Even as the 38-year-old struggled to compose herself, Presiding Judge of the State Courts See Kee Oon adjourned the hearing for the day.
Tan is one of six, including church founder Kong Hee, currently on trial for misusing $50 million in church funds. The money was allegedly spent on boosting the music career of Kong's wife Ho Yeow Sun, and then to cover this up.
Except for Tan, the rest allegedly used the church's building funds to buy sham bonds in Xtron, which managed Ms Ho's career.

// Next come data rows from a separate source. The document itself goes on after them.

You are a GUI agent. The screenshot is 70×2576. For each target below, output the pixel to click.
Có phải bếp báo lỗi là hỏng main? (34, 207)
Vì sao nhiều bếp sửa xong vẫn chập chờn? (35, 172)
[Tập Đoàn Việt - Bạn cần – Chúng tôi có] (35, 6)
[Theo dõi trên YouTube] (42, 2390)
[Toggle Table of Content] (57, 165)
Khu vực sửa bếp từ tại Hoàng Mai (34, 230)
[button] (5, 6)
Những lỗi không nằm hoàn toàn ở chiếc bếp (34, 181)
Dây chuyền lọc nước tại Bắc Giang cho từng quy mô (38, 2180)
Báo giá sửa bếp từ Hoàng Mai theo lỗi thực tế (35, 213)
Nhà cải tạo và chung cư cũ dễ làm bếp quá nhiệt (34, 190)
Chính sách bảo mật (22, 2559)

This was how they supposedly first transferred money from the church to Xtron.
But when questions started being asked, Tan and three others allegedly devised a series of transactions that pushed more of the church's money to Xtron, allowing it to redeem the bonds and make it seem that the church suffered no losses.
Yesterday, Tan's lawyer took her through minutes of church board meetings, in which she had discussed at length how money was channelled from the church to Xtron, for the firm to redeem its bonds and pay the church interest.
Tan told the court that Xtron's bond redemption was just a book entry, without any actual cash transaction, and that the board members were made aware of this.
During a meeting in July 2009, board members were also told that the church would forward an "advance rental" of $65 million to Xtron, to secure Suntec convention centre as a venue for its congregation.
Xtron would use the advance rental to redeem $21.5 million of bonds and use part of the remaining funds to invest in glass company Firna, which was owned by church supporter and Indonesian businessman Wahju Hanafi.
Firna would use the money to redeem the bonds it also sold to the church, said Tan.
The plan to use advance rental monies to redeem Xtron and Firna bonds was again presented to board members at a meeting in September that year, and they had no issue with it, said Tan.